MANUEL DE ALMEIDA/LUSA

A coordenadora da Frente Comum, Ana Avoila, garantiu esta terça-feira que “não vai desistir dos aumentos salariais” para os funcionários públicos e adiantou que a reunião para discutir o tema com o Governo será no próximo dia 20.

“Não vamos desistir dos aumentos salariais. No dia 20 vamos discutir a nossa proposta porque entendemos que há dinheiro no Orçamento do Estado que dá para fazer aumentos salariais para os trabalhadores da Administração Pública. Nós não queremos estar mais um ano sem aumentos”, afirmou a sindicalista aos jornalistas à saída da reunião com a secretária de Estado da Administração e Emprego Público, Maria de Fátima Fonseca.

Ana Avoila lembrou que os funcionários públicos estão há 10 anos seguidos sem aumentos e, por isso, “naturalmente que a prioridade da discussão neste momento é tudo o que é remuneração, ou seja, aumentos salariais e descongelamento de prestações congeladas há uma data de anos como ajudas de custo, banco para falhas, aumento do subsídio de refeição…”.

“Não dá para nos sentarmos a discutir diplomas que podem ser importantes mas são certamente mais para o Governo que já esta a fazer campanha eleitoral. Nós queremos discutir os problemas que são fundamentais para os trabalhadores”, disse.

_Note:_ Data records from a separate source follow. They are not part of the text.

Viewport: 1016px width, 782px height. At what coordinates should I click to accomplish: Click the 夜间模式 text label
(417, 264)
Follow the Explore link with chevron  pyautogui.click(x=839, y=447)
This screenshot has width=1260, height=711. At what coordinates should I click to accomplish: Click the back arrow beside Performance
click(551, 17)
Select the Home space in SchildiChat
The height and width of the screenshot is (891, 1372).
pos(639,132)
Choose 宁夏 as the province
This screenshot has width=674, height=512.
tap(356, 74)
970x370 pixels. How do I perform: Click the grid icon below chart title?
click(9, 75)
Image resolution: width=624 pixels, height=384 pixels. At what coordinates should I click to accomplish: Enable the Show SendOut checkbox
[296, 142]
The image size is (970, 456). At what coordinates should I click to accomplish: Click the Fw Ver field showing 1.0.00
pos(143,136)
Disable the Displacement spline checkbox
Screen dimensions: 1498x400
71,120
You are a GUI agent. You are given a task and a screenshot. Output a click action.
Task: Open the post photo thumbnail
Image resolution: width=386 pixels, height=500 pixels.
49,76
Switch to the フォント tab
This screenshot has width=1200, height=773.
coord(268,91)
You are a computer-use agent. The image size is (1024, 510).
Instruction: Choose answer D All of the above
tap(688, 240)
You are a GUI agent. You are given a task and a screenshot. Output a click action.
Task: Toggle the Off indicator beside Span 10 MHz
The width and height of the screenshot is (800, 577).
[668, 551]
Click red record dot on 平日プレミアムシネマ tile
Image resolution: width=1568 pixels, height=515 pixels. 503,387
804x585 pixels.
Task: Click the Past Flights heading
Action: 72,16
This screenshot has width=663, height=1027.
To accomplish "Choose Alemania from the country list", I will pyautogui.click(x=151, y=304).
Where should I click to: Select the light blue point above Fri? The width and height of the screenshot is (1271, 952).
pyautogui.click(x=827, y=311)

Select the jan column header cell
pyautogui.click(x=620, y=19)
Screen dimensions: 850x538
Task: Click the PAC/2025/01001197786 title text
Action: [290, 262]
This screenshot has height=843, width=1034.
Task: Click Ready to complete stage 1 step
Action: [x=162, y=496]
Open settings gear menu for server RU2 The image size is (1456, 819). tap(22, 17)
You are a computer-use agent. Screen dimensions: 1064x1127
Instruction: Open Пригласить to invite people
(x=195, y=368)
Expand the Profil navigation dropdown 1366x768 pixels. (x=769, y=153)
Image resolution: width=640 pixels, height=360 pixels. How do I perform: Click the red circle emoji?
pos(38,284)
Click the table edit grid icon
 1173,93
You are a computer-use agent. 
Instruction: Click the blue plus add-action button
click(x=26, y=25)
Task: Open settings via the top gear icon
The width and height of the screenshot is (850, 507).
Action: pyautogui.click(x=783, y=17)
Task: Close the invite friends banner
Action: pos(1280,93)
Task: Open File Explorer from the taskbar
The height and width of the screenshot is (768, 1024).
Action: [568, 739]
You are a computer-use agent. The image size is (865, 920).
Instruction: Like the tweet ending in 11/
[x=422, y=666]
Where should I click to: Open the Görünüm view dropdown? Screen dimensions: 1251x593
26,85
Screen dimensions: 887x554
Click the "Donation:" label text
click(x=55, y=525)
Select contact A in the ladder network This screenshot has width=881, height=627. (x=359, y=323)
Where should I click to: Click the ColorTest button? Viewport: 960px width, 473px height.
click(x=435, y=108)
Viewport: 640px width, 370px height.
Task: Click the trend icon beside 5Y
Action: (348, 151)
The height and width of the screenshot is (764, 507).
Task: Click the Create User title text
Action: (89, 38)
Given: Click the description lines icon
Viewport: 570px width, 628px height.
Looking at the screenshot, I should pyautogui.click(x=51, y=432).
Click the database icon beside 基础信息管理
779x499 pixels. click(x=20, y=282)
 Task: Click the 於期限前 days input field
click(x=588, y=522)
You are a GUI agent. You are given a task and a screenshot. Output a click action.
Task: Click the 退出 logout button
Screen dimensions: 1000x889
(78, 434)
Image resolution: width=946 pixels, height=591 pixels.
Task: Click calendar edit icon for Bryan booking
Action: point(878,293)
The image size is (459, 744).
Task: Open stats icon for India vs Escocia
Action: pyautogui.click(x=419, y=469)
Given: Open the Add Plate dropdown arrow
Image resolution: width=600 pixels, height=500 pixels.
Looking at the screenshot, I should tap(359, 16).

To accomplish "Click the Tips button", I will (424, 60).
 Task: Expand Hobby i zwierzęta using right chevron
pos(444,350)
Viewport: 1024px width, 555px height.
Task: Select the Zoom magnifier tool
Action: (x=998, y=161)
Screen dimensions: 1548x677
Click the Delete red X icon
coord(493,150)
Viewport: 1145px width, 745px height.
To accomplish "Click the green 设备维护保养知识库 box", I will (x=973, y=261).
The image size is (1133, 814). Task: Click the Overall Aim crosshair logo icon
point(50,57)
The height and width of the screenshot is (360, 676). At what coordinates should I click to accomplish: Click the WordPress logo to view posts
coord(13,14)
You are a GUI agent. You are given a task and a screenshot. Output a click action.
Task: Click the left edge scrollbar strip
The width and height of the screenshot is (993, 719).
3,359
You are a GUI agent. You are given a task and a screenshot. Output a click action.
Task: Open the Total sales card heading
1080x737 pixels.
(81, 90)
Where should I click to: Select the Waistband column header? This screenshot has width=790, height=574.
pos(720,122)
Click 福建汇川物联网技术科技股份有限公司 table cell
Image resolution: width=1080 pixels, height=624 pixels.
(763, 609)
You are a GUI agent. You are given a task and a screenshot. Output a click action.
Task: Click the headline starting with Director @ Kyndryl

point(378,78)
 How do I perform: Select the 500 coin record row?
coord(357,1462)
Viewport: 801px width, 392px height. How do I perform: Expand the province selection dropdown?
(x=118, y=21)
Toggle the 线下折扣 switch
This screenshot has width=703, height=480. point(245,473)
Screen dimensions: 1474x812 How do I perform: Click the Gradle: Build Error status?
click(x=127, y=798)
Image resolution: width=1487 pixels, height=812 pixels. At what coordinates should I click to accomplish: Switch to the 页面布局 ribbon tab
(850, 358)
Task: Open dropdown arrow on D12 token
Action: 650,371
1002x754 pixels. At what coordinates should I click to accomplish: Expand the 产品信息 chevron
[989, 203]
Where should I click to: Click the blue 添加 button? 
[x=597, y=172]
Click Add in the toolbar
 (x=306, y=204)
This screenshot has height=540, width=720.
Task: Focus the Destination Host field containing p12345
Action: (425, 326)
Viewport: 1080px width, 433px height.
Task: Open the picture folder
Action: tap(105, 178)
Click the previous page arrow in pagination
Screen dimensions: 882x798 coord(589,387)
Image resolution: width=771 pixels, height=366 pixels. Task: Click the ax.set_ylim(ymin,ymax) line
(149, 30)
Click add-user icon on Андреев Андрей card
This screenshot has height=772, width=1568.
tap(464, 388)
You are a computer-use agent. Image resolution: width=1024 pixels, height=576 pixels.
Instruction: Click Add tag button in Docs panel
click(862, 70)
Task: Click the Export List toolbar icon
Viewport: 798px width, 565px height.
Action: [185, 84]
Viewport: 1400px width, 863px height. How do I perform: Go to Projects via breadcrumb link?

A Frente Comum pretende ainda garantir que com o aumento por força do salário mínimo nacional, para os 635 euros, os trabalhadores não percam os anos e os pontos que tem de serviço para mudar de escalão. Sobre o diploma da pré-reforma e a possibilidade de os trabalhadores se manterem ao serviço depois dos 70 anos, Ana Avoila diz ser “totalmente contra”. “É uma incoerência. Querer rejuvenescer, fazer um diploma de pré-reforma para saírem mais cedo e depois aumentarem a idade dos trabalhadores com caráter excecional que não sabemos bem o que é”, disse.

A proposta da Frente Comum é um aumento de 60 euros mensais para trabalhadores com vencimentos até 1.500 euros e 4% acima deste valor. “Isto não é nada, estamos a falar de uma perda de poder de compra de 10 anos e que para alguns trabalhadores foi mais de 30%”, insistiu.

A Frente Comum foi o segundo sindicato a ser recebido esta manhã, depois do Sindicato dos Quadros Técnicos do Estado (STE) e antes da Federação dos Sindicatos da Administração Pública (FESAP). A presidente do STE, Helena Rodrigues, lamentou à saída do encontro com o Governo que os aumentos salariais não tenham sido discutidos na reunião, referindo que o Governo adiou para a próxima semana a sua discussão. “Aquilo que são estas questões tão importantes não tivemos nenhum avanço nem foi sequer discutido”, disse.

Os sindicatos esperavam que os aumentos salariais na função pública fossem esta terça-feira de novo discutidos, com esperança de que ainda seja possível negociar aumentos salariais para todos os trabalhadores, apesar de o Governo ter anunciado que a subida abrange só os salários mais baixos.

Na última reunião negocial, na sexta-feira, as três estruturas sindicais da administração pública foram confrontadas com uma proposta de aumento do salário mais baixo praticado no setor, de 580 euros para 635 euros. Segundo uma estimativa do Ministério das Finanças, este aumento vai abranger cerca de 70 mil trabalhadores.

Tendo em conta que, segundo os últimos dados publicados pela Direção-Geral da Administração e do Emprego Público (DGAEP), em setembro existiam 671 mil trabalhadores no Estado, isto significa que mais de 600 mil não terão atualizações salariais. No entanto, as três estruturas sindicais da administração pública continuam a exigir aumentos para todos os trabalhadores e não apenas para os que ganham salários mais baixos.

A regulamentação das pré-reformas na função pública, o fim da reforma obrigatória aos 70 anos de idade foram alguns assuntos discutidos com o STE, que pediu ao Governo “mais esclarecimentos sobre este processo”.